Extract each line of the records below that contains the word "Number".

Extracted information below:

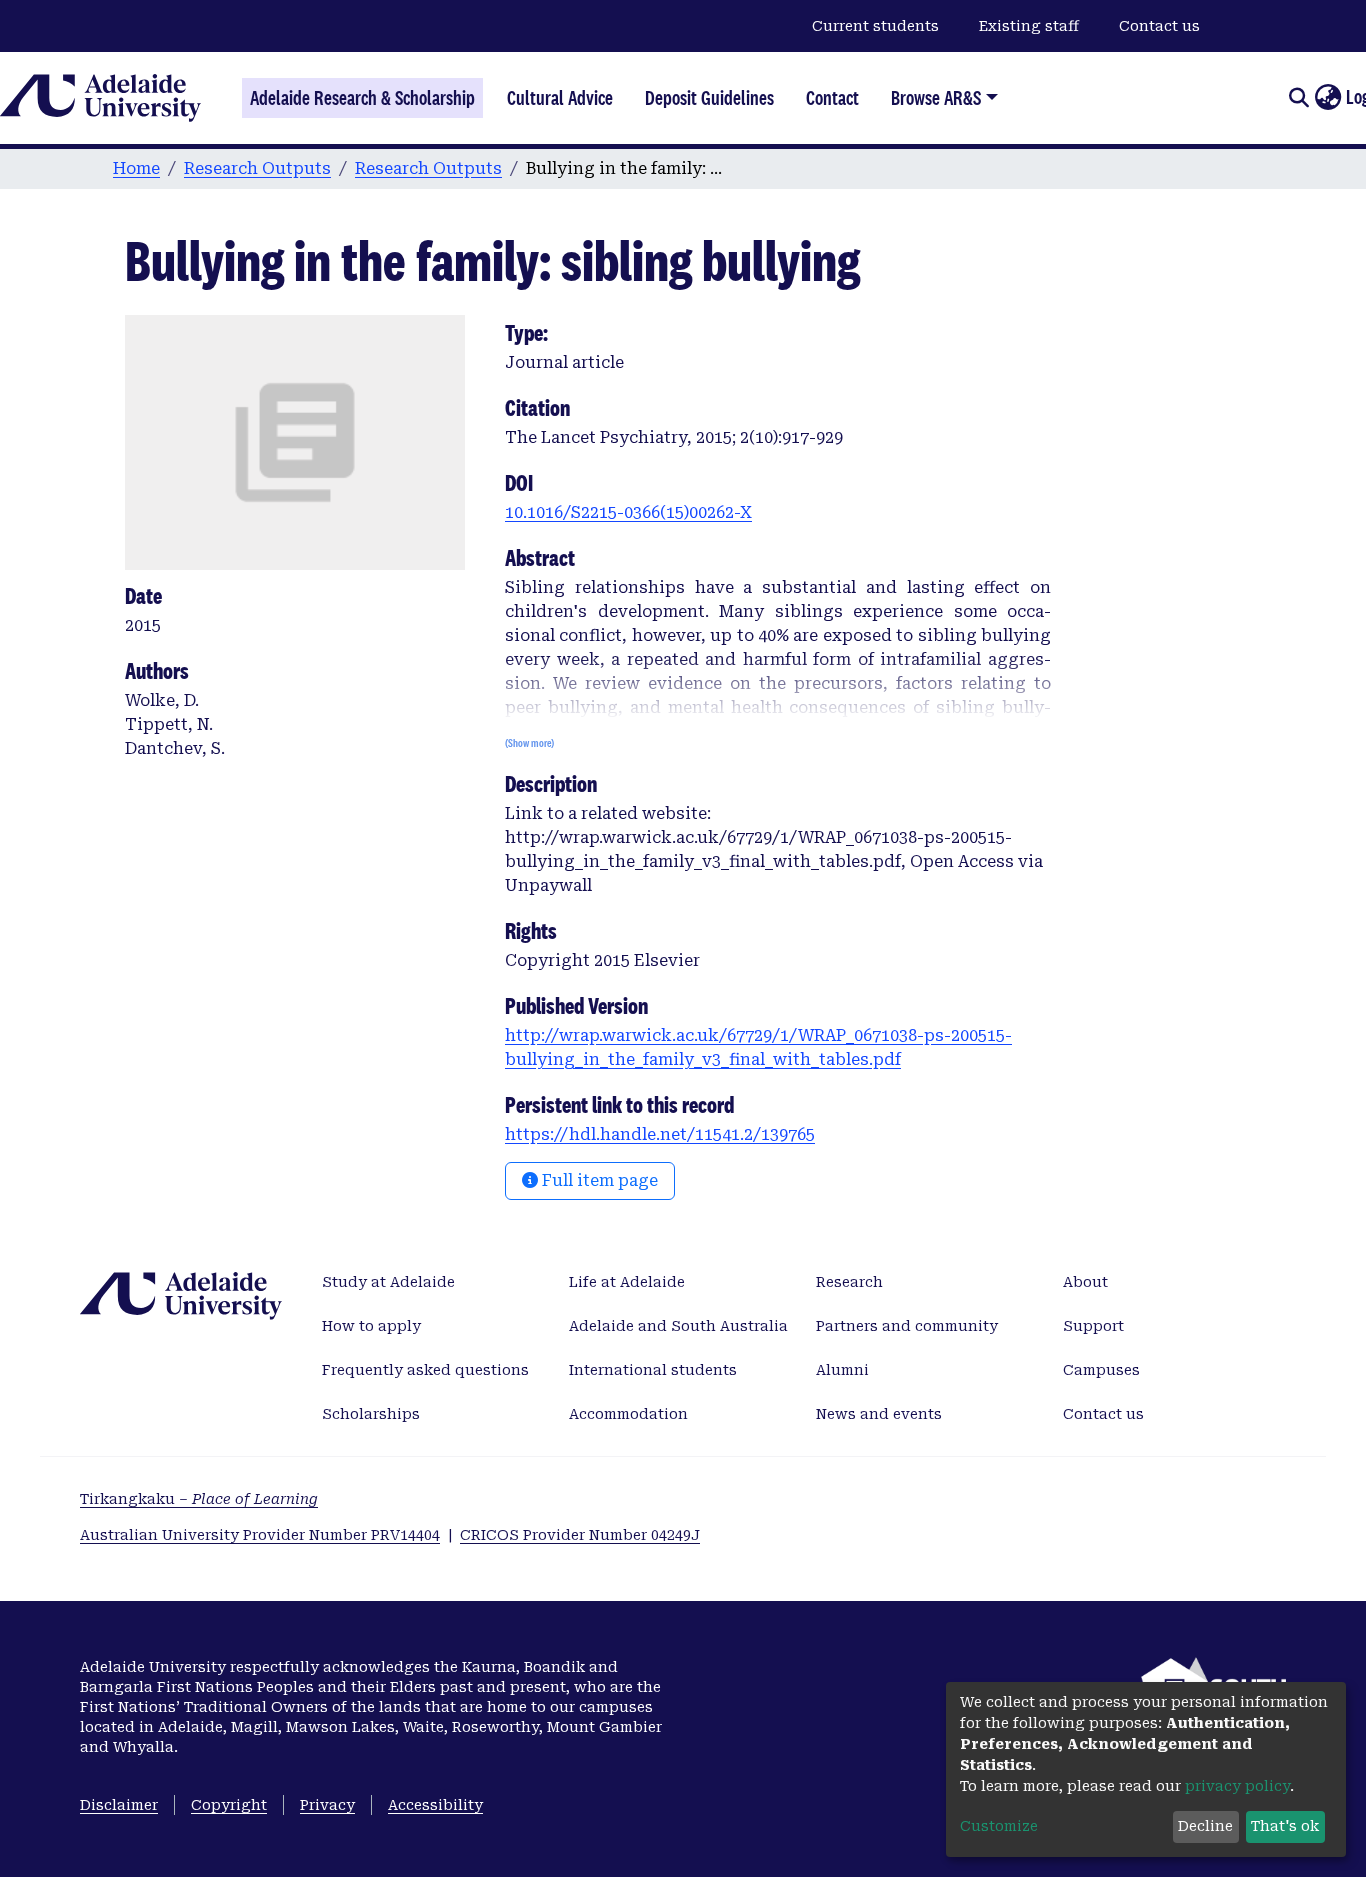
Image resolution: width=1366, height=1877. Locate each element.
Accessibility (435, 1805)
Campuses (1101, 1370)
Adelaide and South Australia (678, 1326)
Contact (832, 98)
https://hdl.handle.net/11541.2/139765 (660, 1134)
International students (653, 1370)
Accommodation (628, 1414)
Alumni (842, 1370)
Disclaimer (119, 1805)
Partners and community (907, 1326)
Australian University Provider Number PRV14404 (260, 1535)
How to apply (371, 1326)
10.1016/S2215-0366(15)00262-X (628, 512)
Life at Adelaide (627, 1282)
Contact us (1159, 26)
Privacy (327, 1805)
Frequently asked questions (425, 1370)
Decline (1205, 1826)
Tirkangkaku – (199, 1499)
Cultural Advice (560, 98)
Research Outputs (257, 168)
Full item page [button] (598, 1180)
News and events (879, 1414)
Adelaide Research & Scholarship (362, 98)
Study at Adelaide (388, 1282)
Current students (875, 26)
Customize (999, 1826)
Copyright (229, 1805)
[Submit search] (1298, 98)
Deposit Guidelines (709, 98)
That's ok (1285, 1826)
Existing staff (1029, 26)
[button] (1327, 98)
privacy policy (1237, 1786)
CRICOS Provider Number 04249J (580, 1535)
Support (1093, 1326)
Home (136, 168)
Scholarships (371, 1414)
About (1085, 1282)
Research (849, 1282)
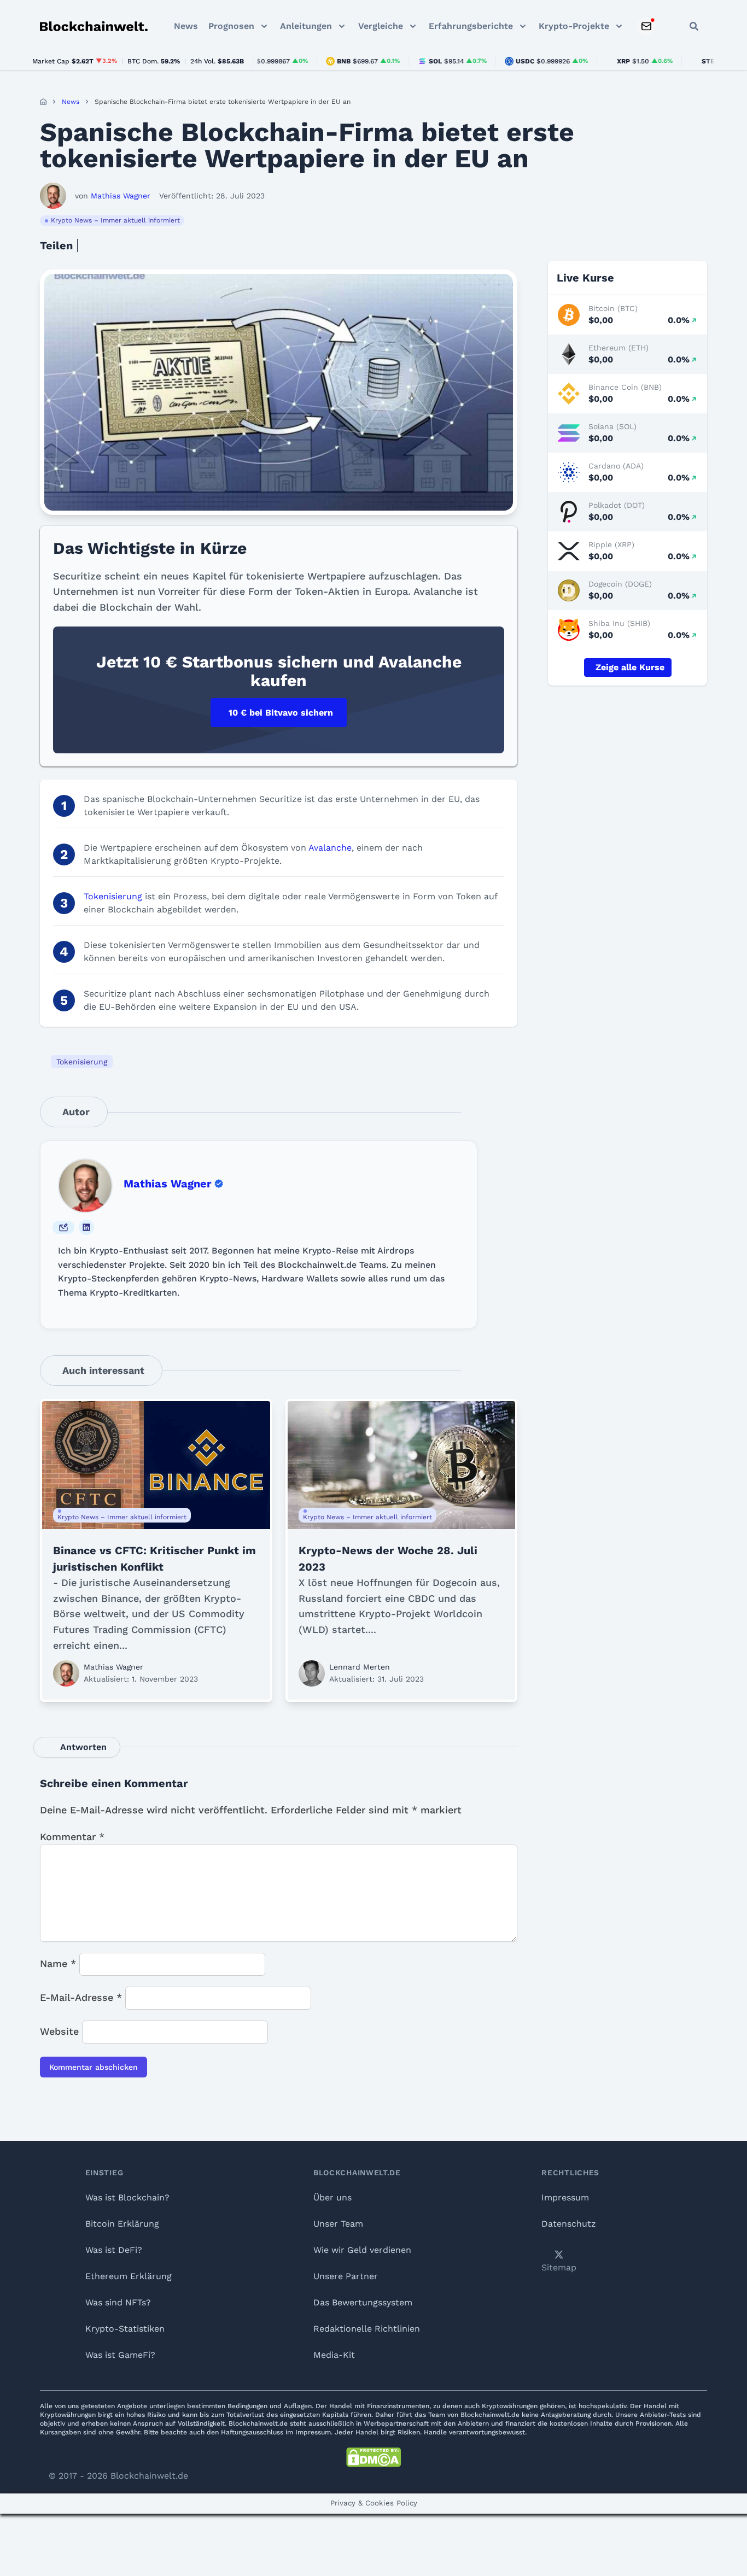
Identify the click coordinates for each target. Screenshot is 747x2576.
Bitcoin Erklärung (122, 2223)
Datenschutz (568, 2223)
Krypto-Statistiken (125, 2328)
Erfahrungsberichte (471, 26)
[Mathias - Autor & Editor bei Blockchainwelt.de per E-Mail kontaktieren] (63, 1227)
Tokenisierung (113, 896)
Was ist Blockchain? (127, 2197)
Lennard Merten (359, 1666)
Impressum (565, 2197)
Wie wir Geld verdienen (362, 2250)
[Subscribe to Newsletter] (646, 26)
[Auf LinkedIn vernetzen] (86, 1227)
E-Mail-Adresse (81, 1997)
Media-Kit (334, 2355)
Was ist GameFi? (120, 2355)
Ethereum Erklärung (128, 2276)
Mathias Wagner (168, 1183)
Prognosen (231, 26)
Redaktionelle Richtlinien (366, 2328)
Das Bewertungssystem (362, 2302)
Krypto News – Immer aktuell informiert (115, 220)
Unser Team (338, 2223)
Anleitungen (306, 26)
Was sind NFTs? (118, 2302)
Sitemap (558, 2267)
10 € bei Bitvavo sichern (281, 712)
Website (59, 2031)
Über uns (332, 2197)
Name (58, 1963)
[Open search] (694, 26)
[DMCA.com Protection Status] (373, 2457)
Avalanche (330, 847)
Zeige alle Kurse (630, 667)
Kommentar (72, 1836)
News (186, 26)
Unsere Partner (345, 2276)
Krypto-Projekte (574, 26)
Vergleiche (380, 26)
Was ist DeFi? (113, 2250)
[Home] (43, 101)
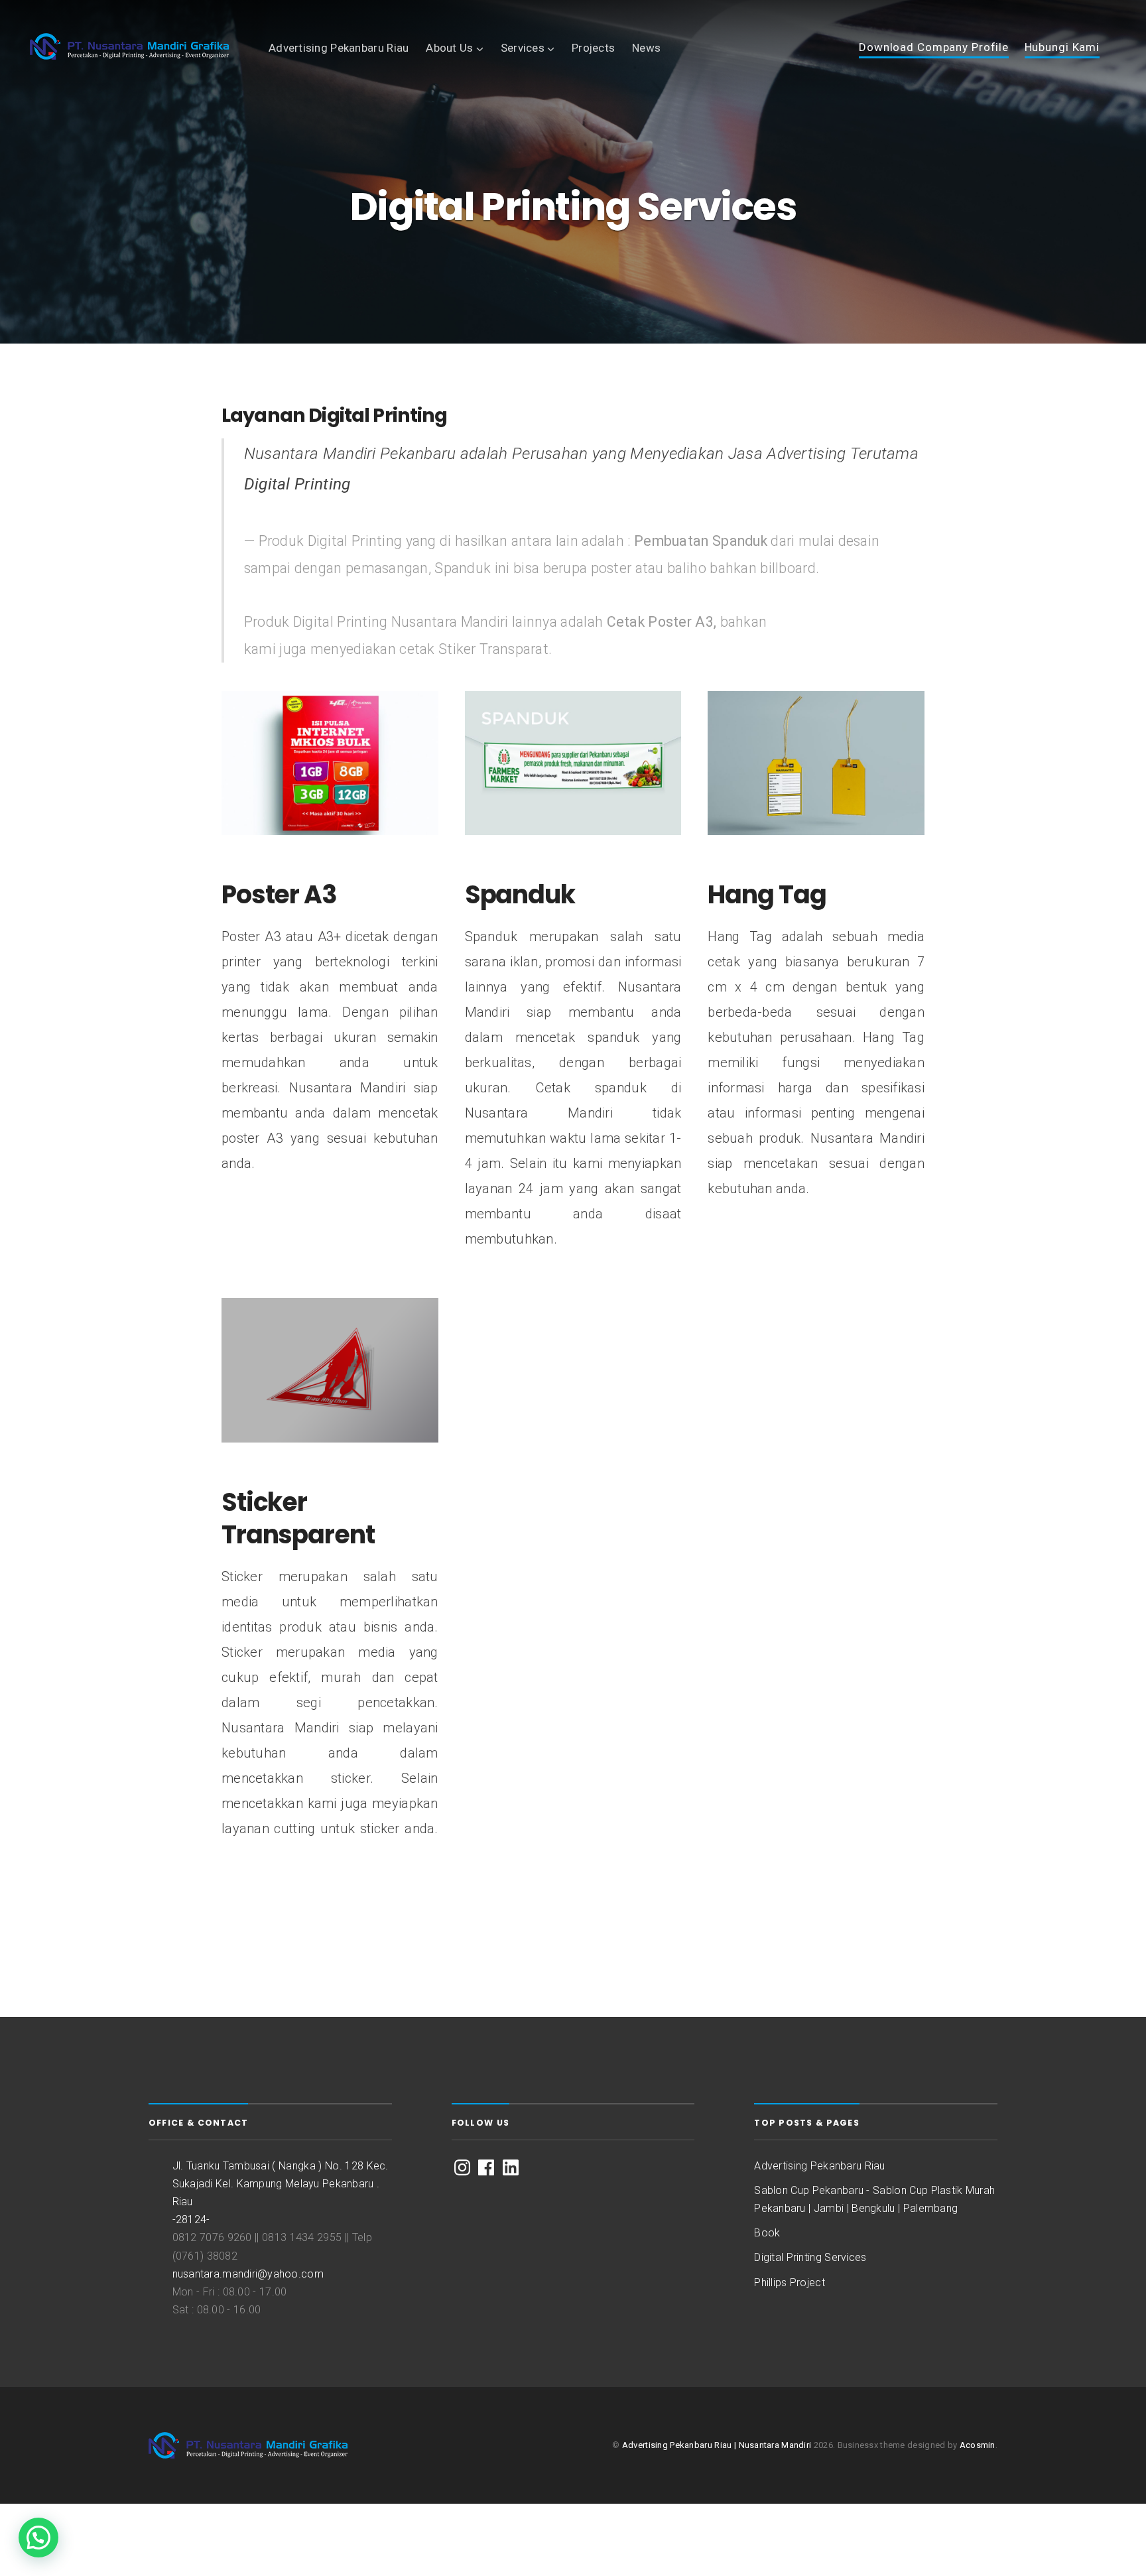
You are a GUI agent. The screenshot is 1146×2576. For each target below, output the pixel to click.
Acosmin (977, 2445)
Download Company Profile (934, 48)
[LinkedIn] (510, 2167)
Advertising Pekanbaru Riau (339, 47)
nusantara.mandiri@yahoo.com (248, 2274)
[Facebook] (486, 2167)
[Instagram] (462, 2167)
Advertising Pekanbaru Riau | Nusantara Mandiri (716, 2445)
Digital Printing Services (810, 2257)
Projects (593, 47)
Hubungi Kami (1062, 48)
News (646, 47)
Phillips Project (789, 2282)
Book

End of Extracted information.

- **Task answer**:
Australian University Provider Number PRV14404 (260, 1535)
CRICOS Provider Number 04249J (580, 1535)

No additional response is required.